[Records for locating described items]
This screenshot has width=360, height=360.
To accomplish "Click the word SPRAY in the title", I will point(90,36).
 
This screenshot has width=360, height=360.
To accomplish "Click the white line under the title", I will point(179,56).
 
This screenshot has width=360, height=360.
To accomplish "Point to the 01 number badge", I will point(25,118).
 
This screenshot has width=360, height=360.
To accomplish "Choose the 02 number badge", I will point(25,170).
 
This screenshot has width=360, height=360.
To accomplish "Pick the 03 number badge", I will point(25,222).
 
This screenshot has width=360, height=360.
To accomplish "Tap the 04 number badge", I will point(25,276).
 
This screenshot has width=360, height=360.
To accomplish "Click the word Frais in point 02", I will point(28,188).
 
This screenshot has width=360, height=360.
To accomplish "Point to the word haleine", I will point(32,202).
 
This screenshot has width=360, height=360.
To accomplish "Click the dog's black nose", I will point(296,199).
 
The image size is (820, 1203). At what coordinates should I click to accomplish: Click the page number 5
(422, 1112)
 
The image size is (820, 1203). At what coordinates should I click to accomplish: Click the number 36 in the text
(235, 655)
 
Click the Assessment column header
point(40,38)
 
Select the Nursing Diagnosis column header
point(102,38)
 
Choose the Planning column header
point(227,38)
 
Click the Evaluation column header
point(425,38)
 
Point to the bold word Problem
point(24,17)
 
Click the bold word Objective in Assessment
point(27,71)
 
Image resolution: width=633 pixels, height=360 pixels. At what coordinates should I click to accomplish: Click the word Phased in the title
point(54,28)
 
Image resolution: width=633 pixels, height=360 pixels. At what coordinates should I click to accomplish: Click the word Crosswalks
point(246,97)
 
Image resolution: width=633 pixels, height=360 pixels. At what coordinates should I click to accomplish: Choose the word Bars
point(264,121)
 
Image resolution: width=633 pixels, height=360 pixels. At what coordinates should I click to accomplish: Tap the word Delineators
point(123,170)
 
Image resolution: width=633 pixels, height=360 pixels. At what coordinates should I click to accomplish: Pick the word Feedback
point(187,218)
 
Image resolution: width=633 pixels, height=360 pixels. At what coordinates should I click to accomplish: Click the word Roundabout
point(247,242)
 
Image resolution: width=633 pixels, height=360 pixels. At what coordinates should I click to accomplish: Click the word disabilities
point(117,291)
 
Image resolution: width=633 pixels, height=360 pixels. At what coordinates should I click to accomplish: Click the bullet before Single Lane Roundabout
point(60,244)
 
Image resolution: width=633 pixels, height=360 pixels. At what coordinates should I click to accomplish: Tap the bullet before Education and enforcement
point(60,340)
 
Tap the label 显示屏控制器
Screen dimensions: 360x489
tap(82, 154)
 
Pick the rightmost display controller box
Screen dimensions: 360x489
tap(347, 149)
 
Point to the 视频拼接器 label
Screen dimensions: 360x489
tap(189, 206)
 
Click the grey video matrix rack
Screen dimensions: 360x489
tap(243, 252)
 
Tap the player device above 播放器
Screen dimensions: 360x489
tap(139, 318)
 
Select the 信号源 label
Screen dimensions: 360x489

Requirement — Convert the item lines above, starting with the line that contains "in the text" and going on through the line that contains "point(24,17)", into a JSON list of strings with one string per line. Leave out blank lines.

Output of the exercise —
[
  "The image size is (820, 1203). At what coordinates should I click to accomplish: Click the number 36 in the text",
  "(235, 655)",
  "Click the Assessment column header",
  "point(40,38)",
  "Select the Nursing Diagnosis column header",
  "point(102,38)",
  "Choose the Planning column header",
  "point(227,38)",
  "Click the Evaluation column header",
  "point(425,38)",
  "Point to the bold word Problem",
  "point(24,17)"
]